Without an operating system, the hardware of your computer would do nothing. The operating system is made up of many small programs that work together. Every operating system has a core component, which starts up all the other components and controls the activities of the computer. This component is known as the kernel.

Shells, terminals, and the kernel
The kernel is simply a file, usually called vmlinuz which is located on the hard drive and loaded when you first boot your computer. When you work with the system, you are interacting with the kernel. This interaction cannot happen directly. There must be an interface between you and the kernel.

The basic interface is called a terminal. Once you log into a terminal, you receive a user interface called a shell, which accepts your commands.

The shell that is used by default in Linux is the BASH shell (Bourne Again shell), which is an improved version of the Bourne Shell developed by AT&T for UNIX. BASH is the shell we will be using.

# Collected material:
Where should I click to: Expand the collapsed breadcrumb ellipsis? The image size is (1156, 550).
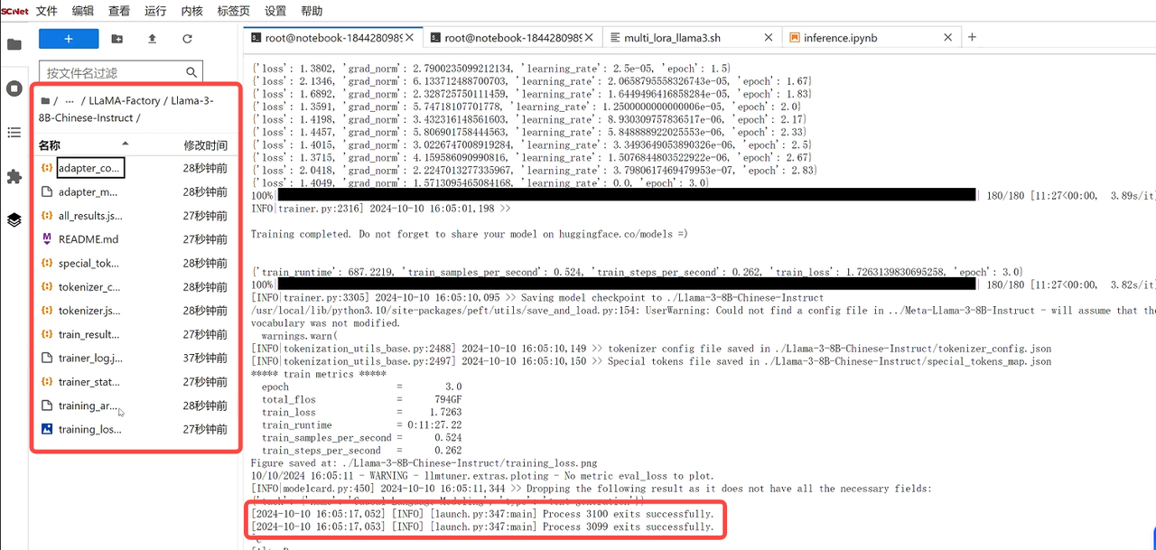70,101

# The problem:
Continue the text above on the Linux kernel, shells, and terminals, picking up after its final sentence.

# Task response:
Because Linux is a multi-user OS, there can be many terminals active at the same time, allowing you and other users to operate the system. The four different terminals shown in Exhibit 3-1 could each be a different user or four separate terminals supporting tasks run by a single user. Because Linux is designed to work over networks, one user could be seated at the server itself and the other three could be logged in across the local network, or over the Internet.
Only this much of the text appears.